Reproduce word for word the rows starting at the line containing "This screenshot has" and ending at the line containing "(x=265, y=616)", both included. Leave the pictures out of your copy.

- Supplied records:
◇ ◇ ◇ ◇ ◇

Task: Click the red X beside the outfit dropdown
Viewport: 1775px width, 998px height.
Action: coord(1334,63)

◇ ◇ ◇ ◇ ◇

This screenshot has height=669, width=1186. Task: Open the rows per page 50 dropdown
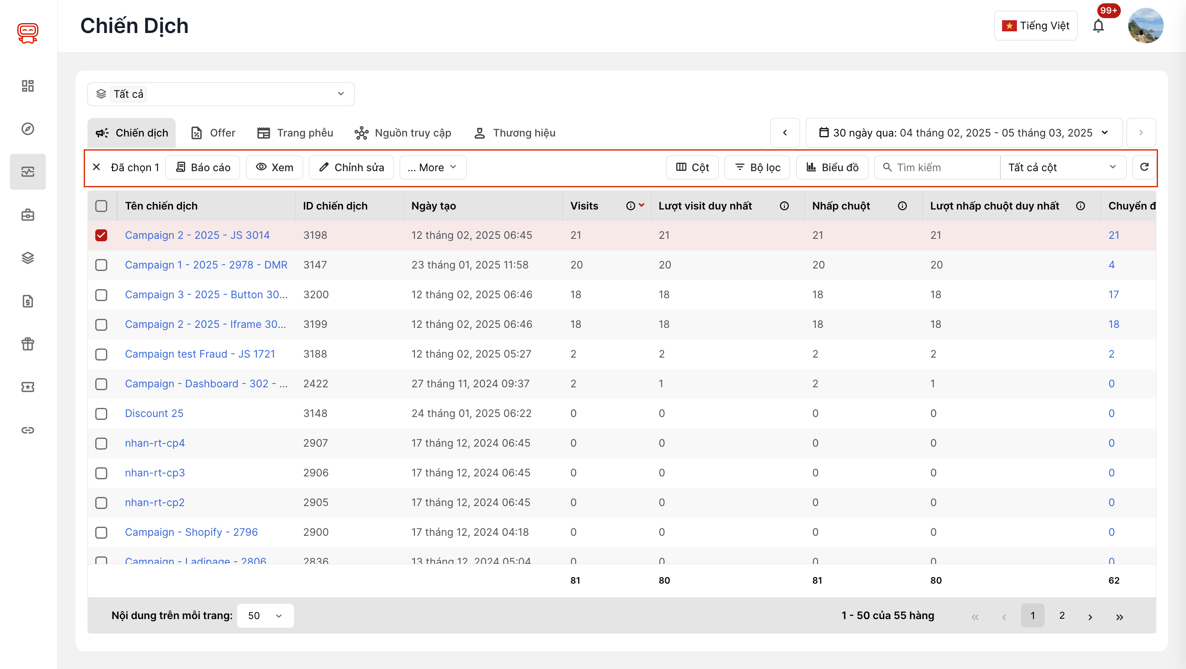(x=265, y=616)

◇ ◇ ◇ ◇ ◇

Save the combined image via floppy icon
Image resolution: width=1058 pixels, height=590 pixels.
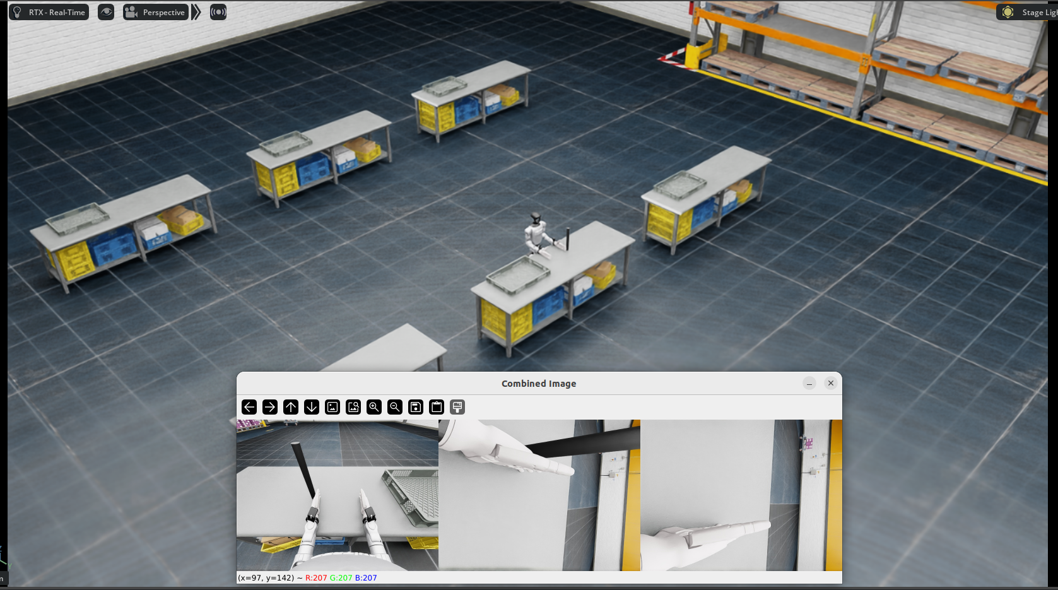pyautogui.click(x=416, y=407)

◇ ◇ ◇ ◇ ◇

- Exercise solution:
This screenshot has height=669, width=1186. Task: Open the rows per page 50 dropdown
(x=265, y=616)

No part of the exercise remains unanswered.